As the cybersecurity community shares additional details on what seems to be a sophisticated supply chain attack, business communication solutions provider 3CX has stated that it is looking into a security incident. The business voice and video conferencing software 3CXDesktopApp appears to be affected by the attack. According to 3CX’s website, more than 600,000 companies employ its products, including well-known corporations like Coca-Cola, Ikea, PwC, and several automakers, airlines, and hotel chains.
Customers of 3CX began to complain on the company’s forum that different cybersecurity tools had started flagging and even uninstalling the 3CXDesktopApp software due to suspicious behavior, which is how the matter came to light. The 3CX product was hacked, despite early speculation that the detections were false positives from several cybersecurity organizations on Wednesday. By CrowdStrike, SentinelOne, and Sophos, a study of the attack and indications of compromise (IoCs) were released. Evidence gathered by CrowdStrike at this investigation stage points to the North Korean threat actor Labyrinth Chollima, an infamous Lazarus Group division responsible for the breach.
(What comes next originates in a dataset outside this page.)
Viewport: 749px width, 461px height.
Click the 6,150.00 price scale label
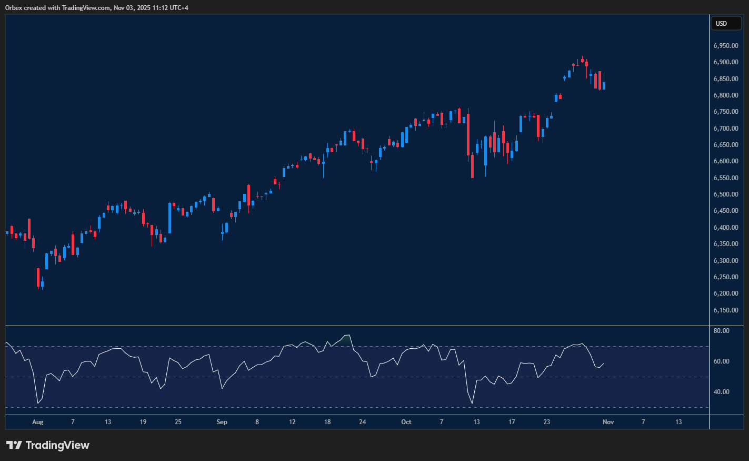point(726,310)
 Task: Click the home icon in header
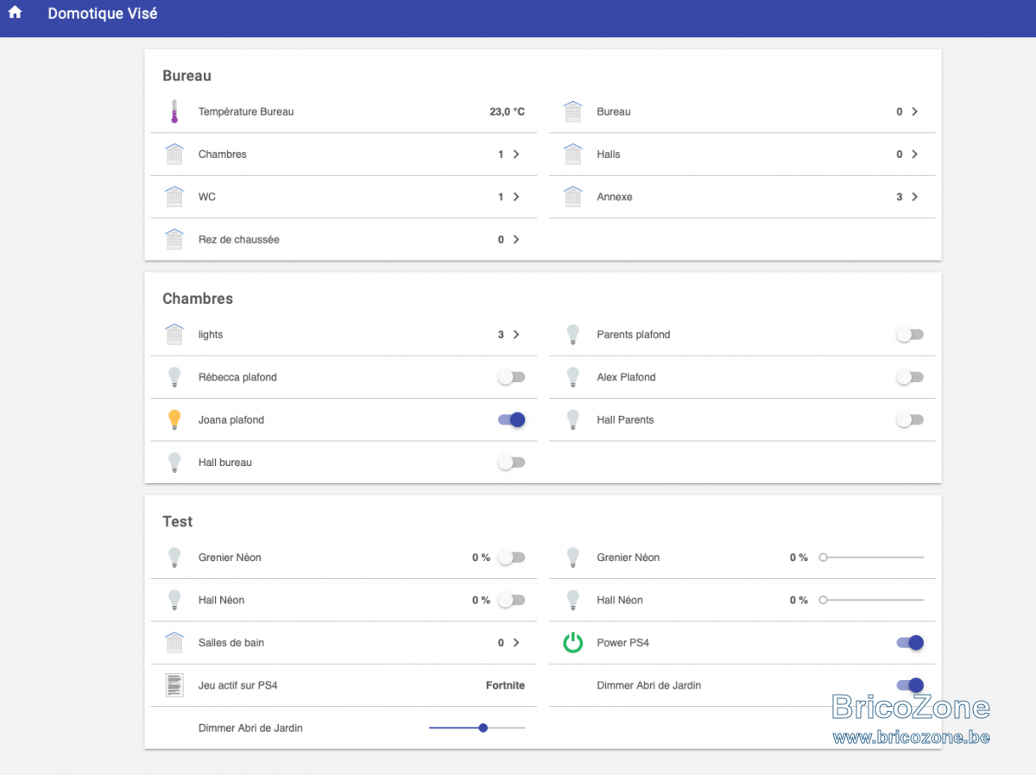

SentinelOne’s Smooth Operator attack involves the distribution of trojanized 3CXDesktopApp installations. The malware looks to be deployed as an information thief, signed with a code signing certificate. Additionally, data was pulled from a GitHub repository that has since been closed as part of this multi-stage supply chain attack. Late on Wednesday, 3CX sent a security alert telling clients and partners that it has begun looking into a “security issue” involving their Electron Windows App distributed with Update 7, notably versions 18.12.407 and 18.12.416.
“The issue appears to be one of the bundled libraries that we compiled into the Windows Electron App via GIT,” said Pierre Jourdan, CISO at 3CX. “Worth mentioning – this appears to have been a targeted attack from an Advanced Persistent Threat, perhaps even state sponsored, that ran a complex supply chain attack and picked who would be downloading the next stages of their malware. The vast majority of systems, although they had the files dormant, were in fact never infected,” added the CISO.
Customers have been advised by the company to uninstall the affected application and switch to the PWA client until a new Windows app is created. Jourdan said the attackers’ GitHub repository was removed, making the hacked library unusable. Both 3CX and SentinelOne stated that they could not confirm whether or not the Mac installer is likewise trojanized. SentinelOne’s response is limited to the Mac installation. But according to CrowdStrike, both Windows and macOS computers exhibited activity. Patrick Wardle, an authority on Apple security, received a sample from CrowdStrike and employed it to do an analysis that established the employment of a trojanized macOS application in the Smooth Operator attack.
The researcher discovered that Apple had notarized the malware, proving that the tech giant had examined it for dangerous components but had not discovered any. Wardle’s investigation appears to have prompted Apple to act, as users are now being cautioned not to install the malicious program. The over 400 Mb size of the Mac application made it more challenging to examine, but Wardle was able to confirm suspicious activity. Although the researcher could not secure a copy of the second-stage payload for examination, the malware is designed to download it. Wardle has also distributed IoCs to aid security software in finding the malware’s macOS edition.